* EXERCISE INPUTS:
------------------------------------
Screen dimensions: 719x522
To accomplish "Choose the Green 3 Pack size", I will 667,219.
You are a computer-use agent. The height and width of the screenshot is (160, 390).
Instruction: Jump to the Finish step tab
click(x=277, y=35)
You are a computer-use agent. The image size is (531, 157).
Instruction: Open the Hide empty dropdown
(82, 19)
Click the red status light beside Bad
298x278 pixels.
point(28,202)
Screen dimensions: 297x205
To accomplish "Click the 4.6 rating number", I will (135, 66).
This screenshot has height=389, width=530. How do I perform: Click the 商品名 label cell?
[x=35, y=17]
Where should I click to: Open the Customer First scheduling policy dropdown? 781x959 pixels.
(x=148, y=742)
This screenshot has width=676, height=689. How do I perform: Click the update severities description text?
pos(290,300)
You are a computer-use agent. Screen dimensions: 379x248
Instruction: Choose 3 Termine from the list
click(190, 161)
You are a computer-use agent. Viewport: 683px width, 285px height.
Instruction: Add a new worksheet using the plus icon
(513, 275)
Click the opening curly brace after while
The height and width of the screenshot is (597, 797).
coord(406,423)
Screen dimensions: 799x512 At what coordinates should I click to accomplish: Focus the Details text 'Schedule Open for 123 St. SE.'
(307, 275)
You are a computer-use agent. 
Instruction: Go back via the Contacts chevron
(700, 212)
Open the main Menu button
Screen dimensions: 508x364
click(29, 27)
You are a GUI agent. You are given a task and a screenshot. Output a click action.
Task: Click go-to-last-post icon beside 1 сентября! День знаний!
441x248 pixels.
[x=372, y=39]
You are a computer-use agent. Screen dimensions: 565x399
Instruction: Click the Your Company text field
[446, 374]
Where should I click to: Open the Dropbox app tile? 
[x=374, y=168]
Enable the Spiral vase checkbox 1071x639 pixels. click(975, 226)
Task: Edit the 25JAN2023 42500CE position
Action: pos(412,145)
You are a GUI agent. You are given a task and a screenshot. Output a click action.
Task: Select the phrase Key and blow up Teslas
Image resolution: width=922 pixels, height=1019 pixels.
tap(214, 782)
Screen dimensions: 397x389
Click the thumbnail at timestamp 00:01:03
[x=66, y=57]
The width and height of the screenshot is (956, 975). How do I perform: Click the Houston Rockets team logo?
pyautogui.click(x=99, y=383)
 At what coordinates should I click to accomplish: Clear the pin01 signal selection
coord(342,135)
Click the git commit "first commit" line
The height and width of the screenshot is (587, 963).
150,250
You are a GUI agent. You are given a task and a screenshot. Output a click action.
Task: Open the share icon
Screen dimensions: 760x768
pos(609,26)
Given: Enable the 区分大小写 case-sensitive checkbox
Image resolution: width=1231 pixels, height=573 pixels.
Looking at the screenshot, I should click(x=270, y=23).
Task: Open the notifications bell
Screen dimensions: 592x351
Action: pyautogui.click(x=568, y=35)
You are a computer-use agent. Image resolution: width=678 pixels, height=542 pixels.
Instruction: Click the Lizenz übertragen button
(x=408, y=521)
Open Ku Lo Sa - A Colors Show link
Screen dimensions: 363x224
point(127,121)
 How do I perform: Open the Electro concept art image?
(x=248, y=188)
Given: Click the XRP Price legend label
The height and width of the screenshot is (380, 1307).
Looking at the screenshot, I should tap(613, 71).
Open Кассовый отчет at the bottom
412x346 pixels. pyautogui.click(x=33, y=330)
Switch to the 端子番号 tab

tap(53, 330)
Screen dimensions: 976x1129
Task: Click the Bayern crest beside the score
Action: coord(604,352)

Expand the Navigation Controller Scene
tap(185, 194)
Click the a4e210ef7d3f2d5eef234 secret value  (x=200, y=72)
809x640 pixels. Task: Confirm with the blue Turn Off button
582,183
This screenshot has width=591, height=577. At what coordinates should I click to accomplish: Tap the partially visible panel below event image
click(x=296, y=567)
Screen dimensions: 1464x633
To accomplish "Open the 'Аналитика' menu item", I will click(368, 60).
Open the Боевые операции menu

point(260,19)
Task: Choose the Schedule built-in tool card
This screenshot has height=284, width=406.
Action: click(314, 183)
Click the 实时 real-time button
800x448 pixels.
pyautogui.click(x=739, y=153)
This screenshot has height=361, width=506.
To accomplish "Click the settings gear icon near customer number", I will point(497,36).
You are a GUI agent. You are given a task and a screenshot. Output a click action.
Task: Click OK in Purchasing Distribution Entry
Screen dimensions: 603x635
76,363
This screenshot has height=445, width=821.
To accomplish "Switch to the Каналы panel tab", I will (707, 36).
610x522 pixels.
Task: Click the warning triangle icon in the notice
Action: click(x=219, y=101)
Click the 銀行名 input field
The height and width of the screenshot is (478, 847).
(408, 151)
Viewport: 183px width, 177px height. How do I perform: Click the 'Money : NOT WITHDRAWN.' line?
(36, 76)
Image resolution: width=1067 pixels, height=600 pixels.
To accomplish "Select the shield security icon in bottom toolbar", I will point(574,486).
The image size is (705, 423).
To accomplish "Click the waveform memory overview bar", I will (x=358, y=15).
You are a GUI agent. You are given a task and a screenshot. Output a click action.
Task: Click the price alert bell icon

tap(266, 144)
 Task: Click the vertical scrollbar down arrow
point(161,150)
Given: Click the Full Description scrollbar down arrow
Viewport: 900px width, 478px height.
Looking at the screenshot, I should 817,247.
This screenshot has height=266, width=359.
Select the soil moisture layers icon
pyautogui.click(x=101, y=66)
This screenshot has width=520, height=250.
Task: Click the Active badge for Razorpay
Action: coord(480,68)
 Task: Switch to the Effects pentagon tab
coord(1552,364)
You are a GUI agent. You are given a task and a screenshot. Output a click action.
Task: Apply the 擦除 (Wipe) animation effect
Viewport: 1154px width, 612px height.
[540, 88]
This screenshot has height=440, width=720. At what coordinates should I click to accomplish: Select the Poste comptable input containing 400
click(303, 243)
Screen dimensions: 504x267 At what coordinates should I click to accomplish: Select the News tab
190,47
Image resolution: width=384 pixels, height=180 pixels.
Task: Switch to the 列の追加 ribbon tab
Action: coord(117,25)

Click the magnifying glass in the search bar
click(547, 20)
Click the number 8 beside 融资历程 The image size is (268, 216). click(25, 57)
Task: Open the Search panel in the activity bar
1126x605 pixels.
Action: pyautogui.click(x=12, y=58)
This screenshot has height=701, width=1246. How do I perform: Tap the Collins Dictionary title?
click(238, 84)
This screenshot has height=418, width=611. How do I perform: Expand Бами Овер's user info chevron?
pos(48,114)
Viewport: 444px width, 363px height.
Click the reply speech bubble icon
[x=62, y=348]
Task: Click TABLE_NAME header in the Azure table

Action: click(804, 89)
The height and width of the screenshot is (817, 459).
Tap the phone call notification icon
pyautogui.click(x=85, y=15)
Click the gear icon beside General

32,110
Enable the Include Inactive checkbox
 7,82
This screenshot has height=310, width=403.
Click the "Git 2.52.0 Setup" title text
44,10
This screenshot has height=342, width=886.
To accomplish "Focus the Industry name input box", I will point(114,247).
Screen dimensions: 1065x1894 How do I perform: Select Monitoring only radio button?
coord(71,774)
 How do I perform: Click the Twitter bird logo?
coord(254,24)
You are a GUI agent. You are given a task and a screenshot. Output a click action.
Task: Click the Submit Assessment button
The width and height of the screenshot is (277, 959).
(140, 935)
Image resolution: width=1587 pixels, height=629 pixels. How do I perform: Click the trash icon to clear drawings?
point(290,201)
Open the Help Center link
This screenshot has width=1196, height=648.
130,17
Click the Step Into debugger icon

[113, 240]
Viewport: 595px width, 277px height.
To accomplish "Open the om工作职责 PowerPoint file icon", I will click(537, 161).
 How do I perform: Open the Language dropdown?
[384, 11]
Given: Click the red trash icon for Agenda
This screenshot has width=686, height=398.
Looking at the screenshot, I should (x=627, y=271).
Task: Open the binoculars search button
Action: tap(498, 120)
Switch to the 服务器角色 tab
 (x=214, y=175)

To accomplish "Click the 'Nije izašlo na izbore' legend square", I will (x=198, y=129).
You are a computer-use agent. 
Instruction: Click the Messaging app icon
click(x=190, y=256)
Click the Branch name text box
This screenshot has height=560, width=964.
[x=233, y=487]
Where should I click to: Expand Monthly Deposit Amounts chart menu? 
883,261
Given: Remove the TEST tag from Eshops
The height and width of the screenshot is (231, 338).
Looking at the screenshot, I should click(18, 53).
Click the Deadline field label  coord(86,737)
------------------------------------
* GOAL OF THE EXERCISE:
Copy each line of the data that contains the word "legend".

* SOLUTION TO THE EXERCISE:
Given: Click the XRP Price legend label
To accomplish "Click the 'Nije izašlo na izbore' legend square", I will (x=198, y=129).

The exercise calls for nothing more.